Two-Photon Bandwidth of Hyper-Entangled Photons in Complex Media

TL;DR

This paper shows that hyper-entangled photon pairs maintain stable spatial correlations over broad bandwidths in complex media, enabling enhanced quantum imaging and communication.

Contribution

It introduces the concept of two-photon bandwidth, demonstrating that spectral anti-correlation cancels chromatic dispersion, extending the usable bandwidth in complex media.

Findings

Two-photon bandwidth exceeds classical limits.

Chromatic modal dispersion is canceled by spectral anti-correlation.
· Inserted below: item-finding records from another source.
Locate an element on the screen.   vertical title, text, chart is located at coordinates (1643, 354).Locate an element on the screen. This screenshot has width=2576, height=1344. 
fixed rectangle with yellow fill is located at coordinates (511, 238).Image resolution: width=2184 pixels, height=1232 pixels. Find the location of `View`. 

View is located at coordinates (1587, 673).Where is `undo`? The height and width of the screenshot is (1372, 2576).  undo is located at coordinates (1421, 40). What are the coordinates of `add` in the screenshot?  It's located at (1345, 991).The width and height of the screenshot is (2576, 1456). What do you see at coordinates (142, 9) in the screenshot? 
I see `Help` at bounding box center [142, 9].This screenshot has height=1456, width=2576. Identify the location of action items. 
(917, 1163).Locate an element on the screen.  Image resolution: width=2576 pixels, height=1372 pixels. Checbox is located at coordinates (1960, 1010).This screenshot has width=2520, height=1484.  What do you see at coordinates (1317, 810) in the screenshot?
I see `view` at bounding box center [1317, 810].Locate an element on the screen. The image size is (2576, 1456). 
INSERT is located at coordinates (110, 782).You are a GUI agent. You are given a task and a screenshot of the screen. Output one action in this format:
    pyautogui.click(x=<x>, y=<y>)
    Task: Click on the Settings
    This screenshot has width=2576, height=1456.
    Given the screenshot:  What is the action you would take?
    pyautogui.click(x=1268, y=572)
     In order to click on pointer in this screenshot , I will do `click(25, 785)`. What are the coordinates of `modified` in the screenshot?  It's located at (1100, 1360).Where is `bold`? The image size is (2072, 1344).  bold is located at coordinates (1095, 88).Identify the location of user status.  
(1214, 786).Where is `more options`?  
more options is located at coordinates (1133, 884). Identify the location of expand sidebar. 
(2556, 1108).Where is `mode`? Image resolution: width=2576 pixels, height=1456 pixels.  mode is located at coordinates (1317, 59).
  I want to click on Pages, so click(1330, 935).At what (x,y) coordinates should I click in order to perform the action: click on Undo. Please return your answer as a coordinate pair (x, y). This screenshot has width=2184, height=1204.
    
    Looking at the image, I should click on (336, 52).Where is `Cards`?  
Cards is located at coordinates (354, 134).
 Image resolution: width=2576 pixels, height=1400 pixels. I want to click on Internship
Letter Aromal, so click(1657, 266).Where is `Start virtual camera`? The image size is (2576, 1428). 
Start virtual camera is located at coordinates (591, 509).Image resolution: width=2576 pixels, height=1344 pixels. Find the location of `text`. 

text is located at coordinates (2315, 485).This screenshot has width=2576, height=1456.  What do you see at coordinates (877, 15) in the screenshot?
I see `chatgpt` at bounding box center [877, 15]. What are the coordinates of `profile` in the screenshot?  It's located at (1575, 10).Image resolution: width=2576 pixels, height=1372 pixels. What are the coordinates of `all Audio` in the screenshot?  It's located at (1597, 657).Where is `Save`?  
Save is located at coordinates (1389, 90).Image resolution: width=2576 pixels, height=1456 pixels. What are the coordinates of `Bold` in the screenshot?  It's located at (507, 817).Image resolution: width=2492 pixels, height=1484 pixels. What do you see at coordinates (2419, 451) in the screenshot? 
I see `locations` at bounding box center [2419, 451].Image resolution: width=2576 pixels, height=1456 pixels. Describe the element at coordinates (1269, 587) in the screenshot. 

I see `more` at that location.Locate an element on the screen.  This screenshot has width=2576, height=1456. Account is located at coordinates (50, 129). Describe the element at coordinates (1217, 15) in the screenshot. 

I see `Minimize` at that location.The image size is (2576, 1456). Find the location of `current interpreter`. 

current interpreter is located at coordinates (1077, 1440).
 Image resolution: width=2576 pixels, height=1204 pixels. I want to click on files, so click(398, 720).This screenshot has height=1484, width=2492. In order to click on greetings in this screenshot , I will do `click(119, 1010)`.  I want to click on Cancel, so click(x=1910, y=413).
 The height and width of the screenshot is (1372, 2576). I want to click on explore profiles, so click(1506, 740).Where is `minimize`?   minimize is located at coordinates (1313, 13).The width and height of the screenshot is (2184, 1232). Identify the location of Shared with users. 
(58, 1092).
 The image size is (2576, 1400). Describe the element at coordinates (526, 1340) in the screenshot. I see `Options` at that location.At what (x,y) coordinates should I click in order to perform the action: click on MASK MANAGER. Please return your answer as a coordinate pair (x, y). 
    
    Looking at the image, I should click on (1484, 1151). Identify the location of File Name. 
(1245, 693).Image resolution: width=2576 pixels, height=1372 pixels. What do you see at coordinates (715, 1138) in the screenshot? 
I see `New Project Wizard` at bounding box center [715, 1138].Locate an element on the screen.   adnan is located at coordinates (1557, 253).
Broadband wavefront shaping of quantum states is achieved.

Abstract

When light propagates through complex media, its output spatial distribution is highly sensitive to its wavelength. This fundamentally limits the bandwidth of applications ranging from imaging to communication. Here, we demonstrate analytically and numerically that the spatial correlations of hyper-entangled photon pairs, simultaneously entangled spatially and spectrally, remain stable across a broad bandwidth: The chromatic modal dispersion experienced by one photon is canceled to first order by its spectrally anti-correlated twin, defining a "two-photon bandwidth" that can far exceed its classical counterpart. We illustrate this modal dispersion cancellation in multimode fibers, thin diffusers and blazed gratings, and demonstrate its utility for broadband wavefront shaping of quantum states. These findings advance our fundamental understanding of quantum light in complex media with applications in quantum imaging, communication, and sensing.